The study enrolled 21 patients (16 men) with newly diagnosed metastatic clear cell RCC. The median age was 56 years (range 22-68 years).  Following nephrectomy or metastasectomy to harvest tumor mRNA, autologous monocytes were collected by leukapheresis to produce RNA-loaded dendritic cells specific to each patient’s disease.  

Treatment consisted of six-week cycles of sunitinib, four weeks on and two weeks off, plus AGS-003. This fully personalized immunotherapy was administered as an intradermal injection every three weeks for five doses, and then every 12 weeks until progression in combination with sunitinib. To assess the induction of anti-tumor, CD28+ memory T cell responses, investigators evaluated immune responses at baseline and following five doses of AGS-003 using multiparametric flow cytometry.

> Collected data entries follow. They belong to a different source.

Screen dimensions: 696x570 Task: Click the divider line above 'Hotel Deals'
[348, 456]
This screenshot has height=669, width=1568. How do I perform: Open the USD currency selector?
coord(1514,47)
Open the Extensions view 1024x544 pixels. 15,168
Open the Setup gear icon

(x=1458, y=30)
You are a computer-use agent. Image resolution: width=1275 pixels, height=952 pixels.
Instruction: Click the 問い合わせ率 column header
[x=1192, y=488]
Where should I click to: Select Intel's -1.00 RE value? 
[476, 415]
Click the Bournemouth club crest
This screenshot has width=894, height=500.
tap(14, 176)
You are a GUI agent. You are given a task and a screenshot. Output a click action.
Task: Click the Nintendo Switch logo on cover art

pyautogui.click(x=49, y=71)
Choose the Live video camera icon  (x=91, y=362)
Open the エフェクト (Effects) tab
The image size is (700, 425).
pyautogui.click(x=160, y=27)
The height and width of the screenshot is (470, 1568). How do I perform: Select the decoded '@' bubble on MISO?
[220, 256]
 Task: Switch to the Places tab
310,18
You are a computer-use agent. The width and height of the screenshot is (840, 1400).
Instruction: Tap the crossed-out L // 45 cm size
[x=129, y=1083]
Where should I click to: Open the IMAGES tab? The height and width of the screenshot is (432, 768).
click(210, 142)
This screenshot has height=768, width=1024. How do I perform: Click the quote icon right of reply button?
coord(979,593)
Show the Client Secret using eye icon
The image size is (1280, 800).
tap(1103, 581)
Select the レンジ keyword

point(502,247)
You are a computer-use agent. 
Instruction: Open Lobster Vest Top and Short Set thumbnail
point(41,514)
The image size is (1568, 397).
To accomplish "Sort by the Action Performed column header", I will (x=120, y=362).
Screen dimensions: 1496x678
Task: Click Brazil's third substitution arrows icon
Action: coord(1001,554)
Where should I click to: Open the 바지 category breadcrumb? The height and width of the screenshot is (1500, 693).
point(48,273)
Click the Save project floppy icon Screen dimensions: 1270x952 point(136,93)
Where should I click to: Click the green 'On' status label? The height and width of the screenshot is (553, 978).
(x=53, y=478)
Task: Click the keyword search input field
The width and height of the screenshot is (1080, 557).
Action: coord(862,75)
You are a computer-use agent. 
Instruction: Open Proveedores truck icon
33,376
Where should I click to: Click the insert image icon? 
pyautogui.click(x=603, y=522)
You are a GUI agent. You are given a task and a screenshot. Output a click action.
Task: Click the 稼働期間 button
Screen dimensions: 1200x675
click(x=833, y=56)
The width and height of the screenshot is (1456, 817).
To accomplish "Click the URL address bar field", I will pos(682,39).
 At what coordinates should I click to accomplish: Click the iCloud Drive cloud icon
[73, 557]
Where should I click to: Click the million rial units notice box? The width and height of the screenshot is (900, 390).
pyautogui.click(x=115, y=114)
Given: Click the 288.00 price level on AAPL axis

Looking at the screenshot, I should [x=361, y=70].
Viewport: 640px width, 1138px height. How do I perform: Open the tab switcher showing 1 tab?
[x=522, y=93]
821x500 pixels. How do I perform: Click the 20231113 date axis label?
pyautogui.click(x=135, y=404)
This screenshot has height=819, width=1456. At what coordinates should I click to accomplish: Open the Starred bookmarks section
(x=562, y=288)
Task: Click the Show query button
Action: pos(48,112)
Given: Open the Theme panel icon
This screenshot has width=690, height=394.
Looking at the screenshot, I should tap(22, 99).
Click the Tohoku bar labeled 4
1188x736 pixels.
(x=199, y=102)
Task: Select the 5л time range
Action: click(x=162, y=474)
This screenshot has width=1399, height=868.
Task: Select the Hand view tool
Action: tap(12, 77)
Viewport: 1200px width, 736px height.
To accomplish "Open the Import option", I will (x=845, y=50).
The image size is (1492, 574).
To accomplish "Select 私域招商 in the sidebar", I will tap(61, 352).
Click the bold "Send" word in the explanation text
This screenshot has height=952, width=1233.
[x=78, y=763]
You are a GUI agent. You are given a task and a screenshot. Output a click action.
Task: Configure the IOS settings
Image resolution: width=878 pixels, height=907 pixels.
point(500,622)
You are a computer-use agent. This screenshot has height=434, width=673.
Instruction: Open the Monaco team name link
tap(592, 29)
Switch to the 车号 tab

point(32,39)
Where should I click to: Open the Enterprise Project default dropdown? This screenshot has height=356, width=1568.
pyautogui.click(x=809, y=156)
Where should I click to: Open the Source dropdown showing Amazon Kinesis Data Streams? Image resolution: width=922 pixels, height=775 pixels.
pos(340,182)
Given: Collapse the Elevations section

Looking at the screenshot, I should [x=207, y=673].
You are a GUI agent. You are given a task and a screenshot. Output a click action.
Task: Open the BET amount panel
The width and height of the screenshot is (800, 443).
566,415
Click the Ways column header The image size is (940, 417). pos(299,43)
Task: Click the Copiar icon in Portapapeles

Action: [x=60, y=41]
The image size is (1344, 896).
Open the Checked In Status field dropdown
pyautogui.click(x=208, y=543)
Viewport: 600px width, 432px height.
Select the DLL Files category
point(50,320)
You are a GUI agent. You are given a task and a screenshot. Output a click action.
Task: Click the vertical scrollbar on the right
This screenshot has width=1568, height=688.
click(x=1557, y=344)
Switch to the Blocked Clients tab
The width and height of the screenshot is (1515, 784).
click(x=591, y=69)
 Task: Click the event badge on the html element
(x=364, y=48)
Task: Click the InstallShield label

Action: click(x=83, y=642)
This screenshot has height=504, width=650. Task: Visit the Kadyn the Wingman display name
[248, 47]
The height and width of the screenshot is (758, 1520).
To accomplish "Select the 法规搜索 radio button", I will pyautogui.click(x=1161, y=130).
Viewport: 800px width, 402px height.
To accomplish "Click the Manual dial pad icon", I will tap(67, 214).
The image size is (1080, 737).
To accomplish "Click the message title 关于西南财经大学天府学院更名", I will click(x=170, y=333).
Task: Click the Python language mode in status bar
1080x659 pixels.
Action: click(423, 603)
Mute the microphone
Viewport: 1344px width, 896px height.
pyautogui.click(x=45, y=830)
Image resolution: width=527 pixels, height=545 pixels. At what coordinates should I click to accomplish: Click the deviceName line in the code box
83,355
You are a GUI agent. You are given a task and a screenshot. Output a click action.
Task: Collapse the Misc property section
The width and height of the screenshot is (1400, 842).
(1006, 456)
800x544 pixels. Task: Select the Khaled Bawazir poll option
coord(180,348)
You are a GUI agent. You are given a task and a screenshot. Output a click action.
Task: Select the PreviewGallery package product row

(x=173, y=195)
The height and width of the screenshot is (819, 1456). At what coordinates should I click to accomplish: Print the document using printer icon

Dr. Figlin, who presented the study findings at 2012 Genitourinary Cancers Symposium, said there were multiple partial responses observed with this combination regimen. Of 15 patients with serial immune assessments, 11 (73%) had increases in their CD28+ memory T cells. These immune responses correlated directly with prolonged survival. Overall, the median progression-free survival was 11.2 months, and the estimated Kaplan-Meier median overall survival was 29.3 months, based on follow-up through January 2012.

In addition, AGS-003 appeared to be well tolerated in combination with sunitinib, with no immunotherapy-related serious adverse events observed.

“Targeted therapy has been an important step but not a final step. A personalized vaccine offers the opportunity for hopefully long-term durable maintained remissions and even the possibility of a cure,” Dr. Figlin said.